MODA DERGİSİNDE SAVAŞI YAZDILAR
ELLE Ukrayna Dergisi Genel Yayın Yönetmeni Sonia Zabouga, savaşla birlikte dergide de önemli dönüşümler yaşandığını söyledi. Ukraynalıların seslerini duyurmak ve hikayelerini küresel olarak paylaşmak için iki dilli bir sanal baskı yaptıklarını belirten Sonia Zabouga, “Geleneksel moda ve güzellik içeriğine odaklanmak yerine sayımızı savaştan zarar gören bölgelerdeki Ukraynalıların yaşamlarını belgelemeye adadık.
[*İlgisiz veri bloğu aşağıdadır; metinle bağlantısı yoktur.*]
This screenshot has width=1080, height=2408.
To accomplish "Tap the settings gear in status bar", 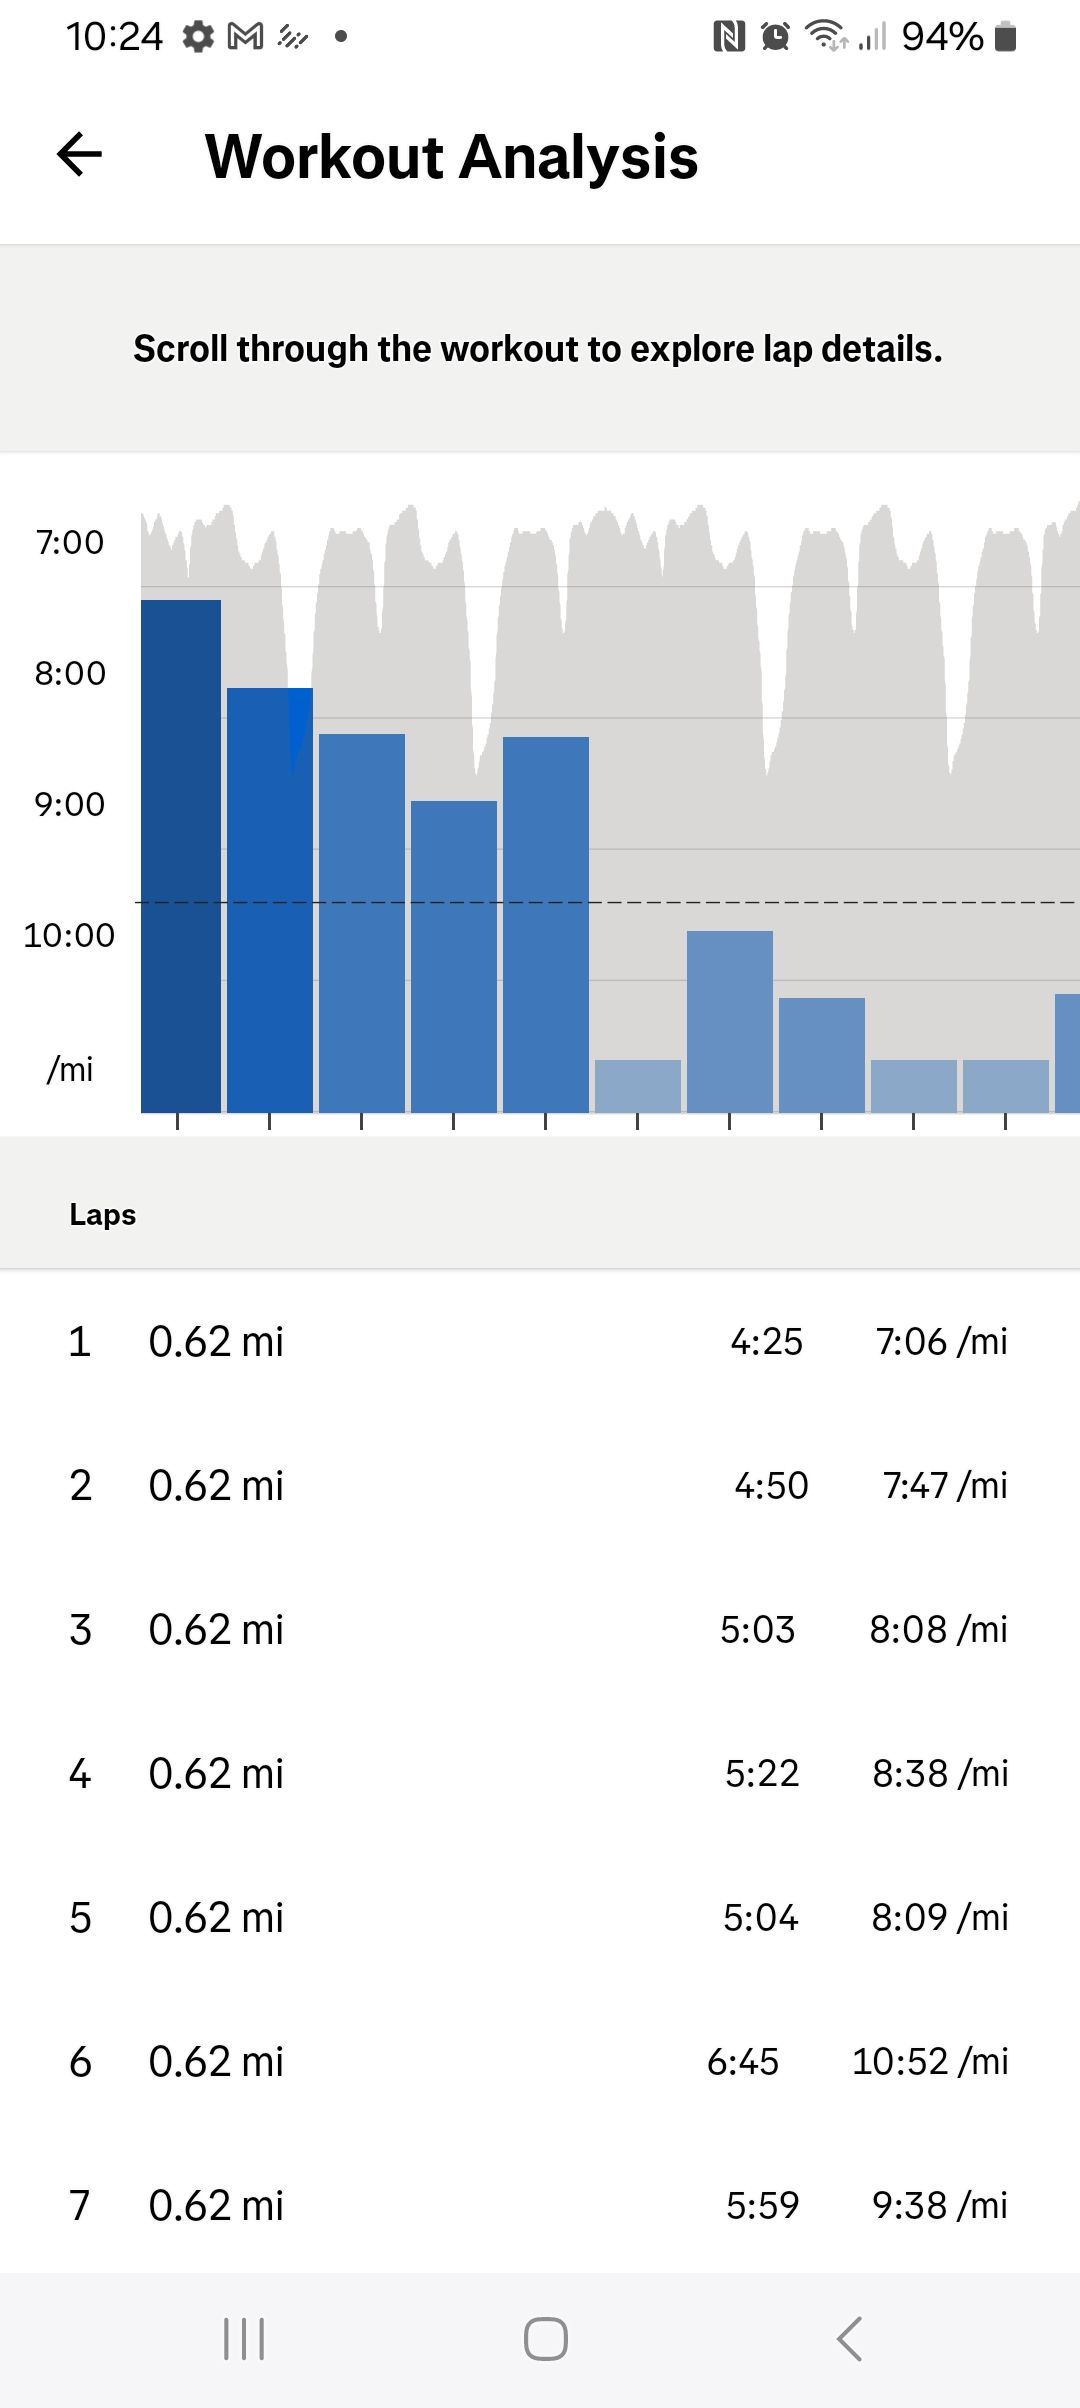I will [198, 37].
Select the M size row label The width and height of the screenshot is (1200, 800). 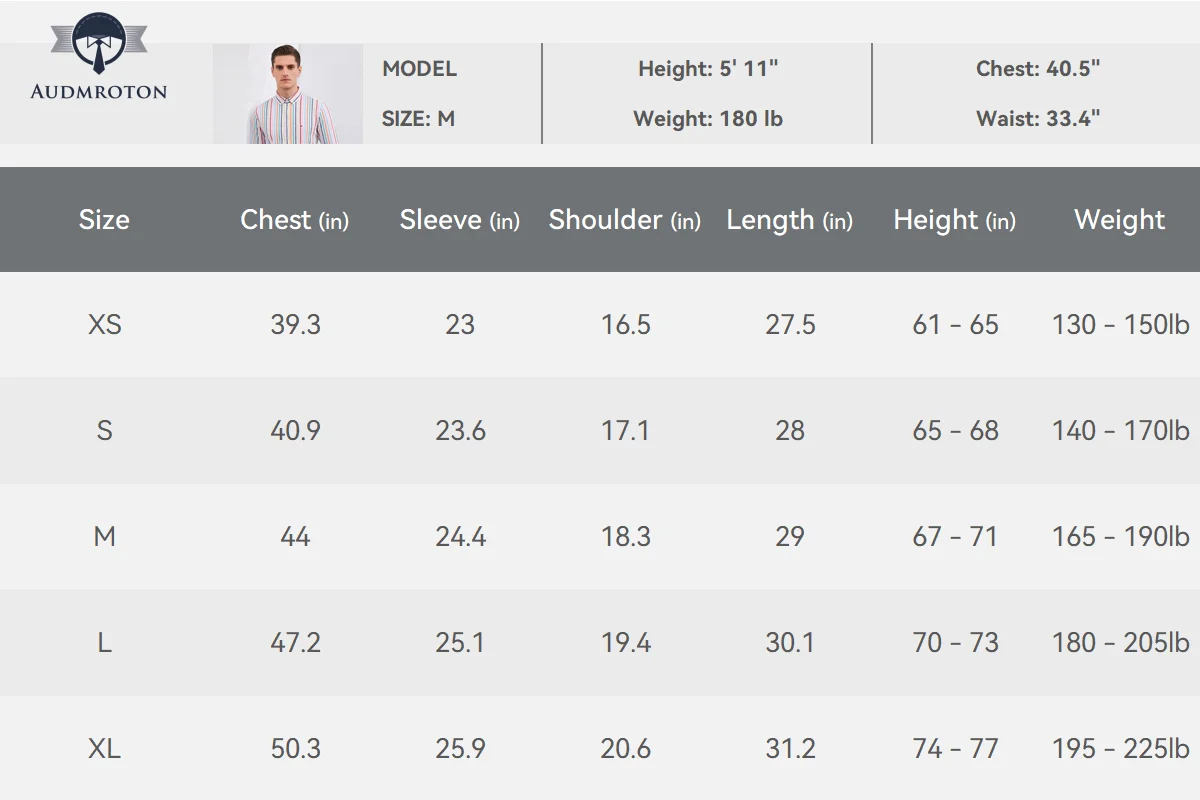pyautogui.click(x=104, y=537)
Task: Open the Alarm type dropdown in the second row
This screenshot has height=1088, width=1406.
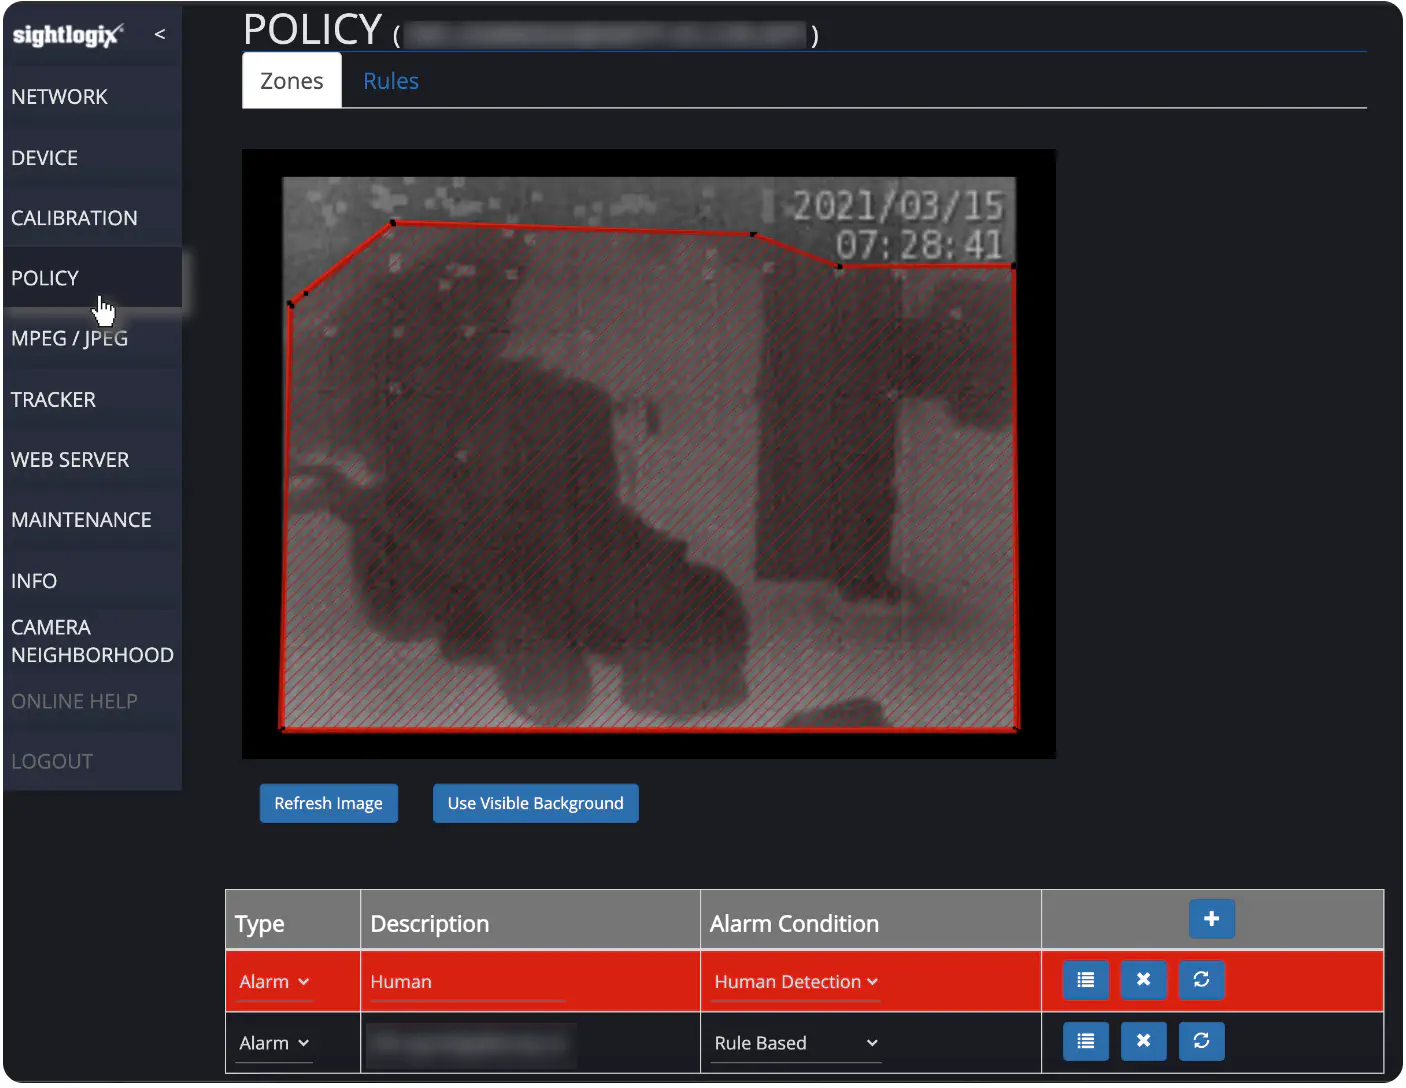Action: (275, 1043)
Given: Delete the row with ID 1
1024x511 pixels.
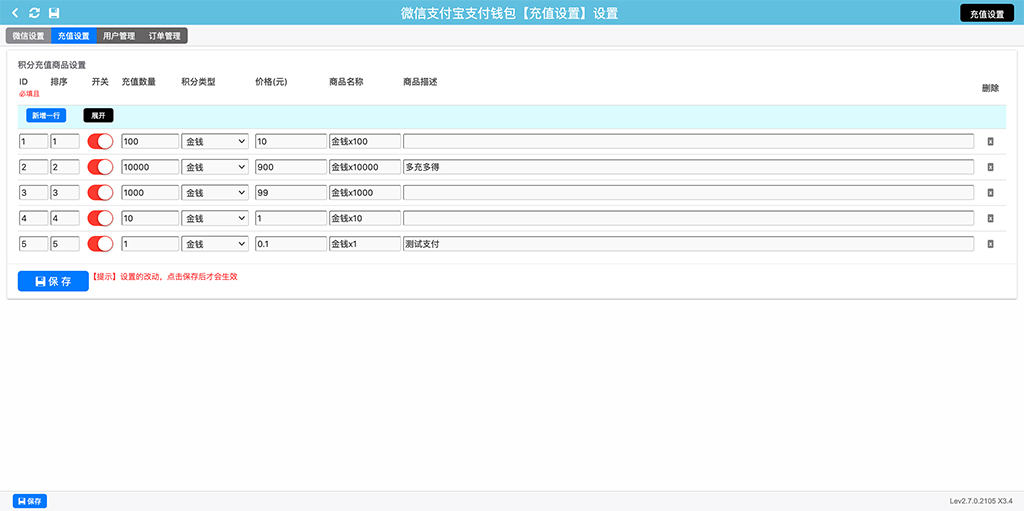Looking at the screenshot, I should 990,142.
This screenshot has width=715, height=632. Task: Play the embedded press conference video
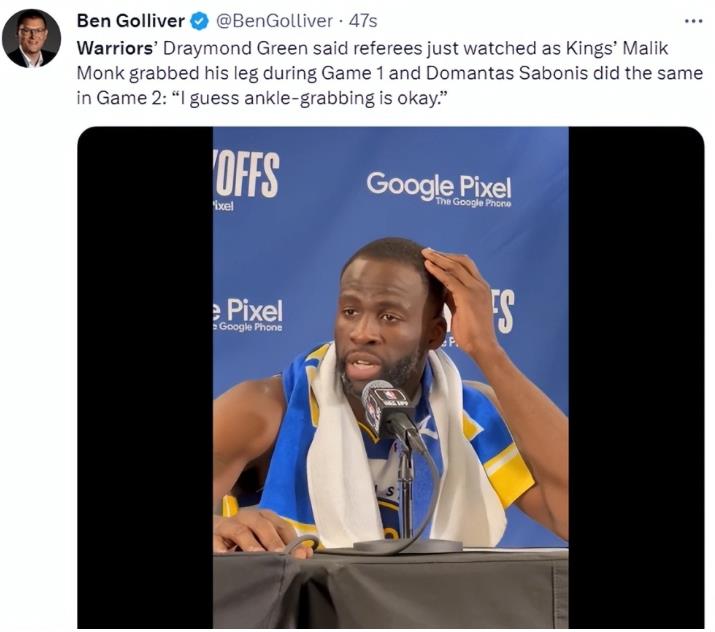(391, 378)
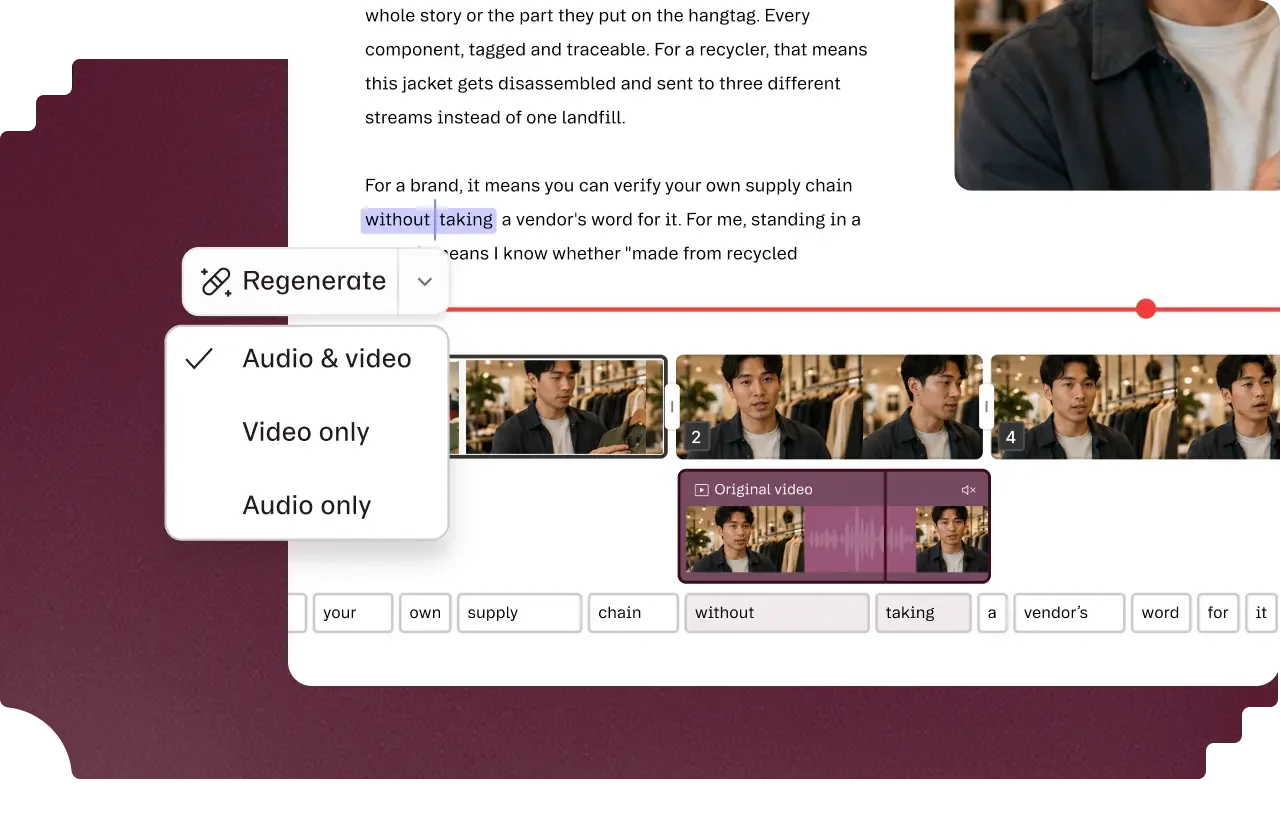Click the 'supply' word chip
Image resolution: width=1281 pixels, height=840 pixels.
pyautogui.click(x=519, y=613)
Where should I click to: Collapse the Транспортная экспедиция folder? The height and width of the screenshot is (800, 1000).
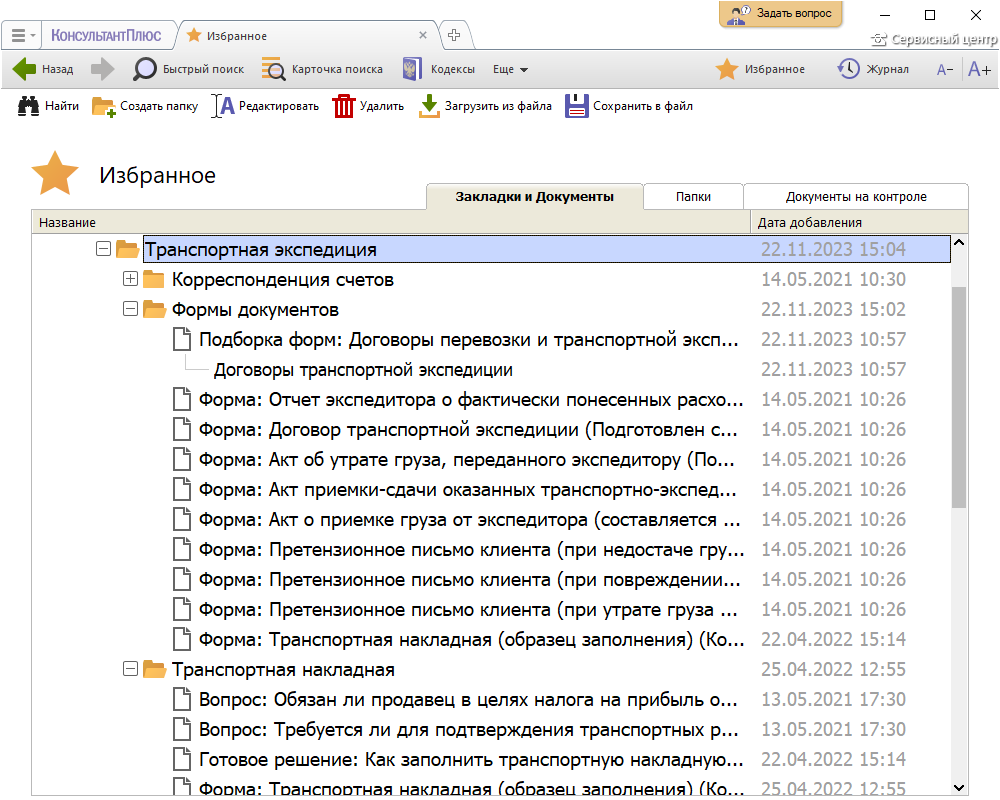103,249
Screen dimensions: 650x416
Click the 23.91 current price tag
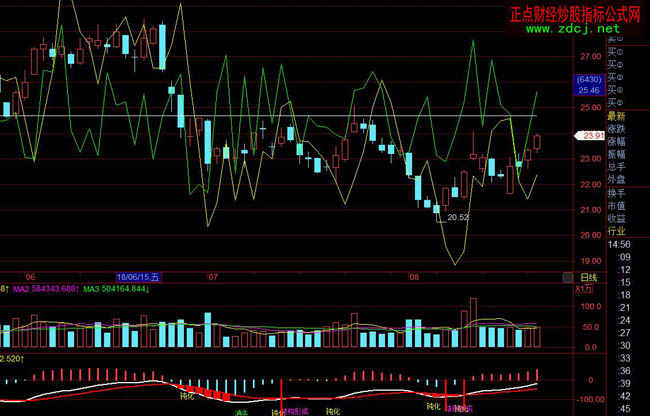pos(588,136)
Amacımız onların mücadelelerini, dirençlerini ve sarsılmaz ruhlarını ilk elden anlatmak. Duygusal açıdan en zorlayıcı bölümlerden biri, kıdemli editörümüz Svetlana Kravchenko tarafından hazırlanan ‘Savaş Günlükleri’ dizisiydi. Sıcak savaş bölgelerindeki insanların üzücü deneyimlerini yansıtıyordu. Onların hislerini ve duygularını aktarmak bizim için çok önemliydi. Bu röportaj dizisi Ukrayna'daki savaşa dair son derece farklı bir bakış açısı sunuyor” dedi.
Sonia Zabouga
SU VE ELEKTRİĞİ OLMAYAN KENTLER
Ukraynalı kadınların, Rusya'nın 2022'deki geniş çaplı saldırılarından bu yana büyük sorumluluklar üstlendiğini ve erkeklerden boşalan rolleri doldurduklarını ifade eden Sonia Zabouga, “Birçok kadın, aile ve iş yükünü omuzlayarak ev cephesinde kalmaya devam ederken, diğerleri ülkelerine doğrudan hizmet etmek için adım attı. 1 Mart 2023 itibariyle 60 binden fazla kadın Ukrayna Silahlı Kuvvetleri’nde aktif olarak görev yapmaktadır. Bugün Ukraynalı kadınlar güç ve dayanıklılığı temsil ediyor. Bir yandan savaşın zorluklarını sorunsuzca aşarken, diğer yandan barışçıl bir gelecek için umutlarını koruyorlar” diye belirtti.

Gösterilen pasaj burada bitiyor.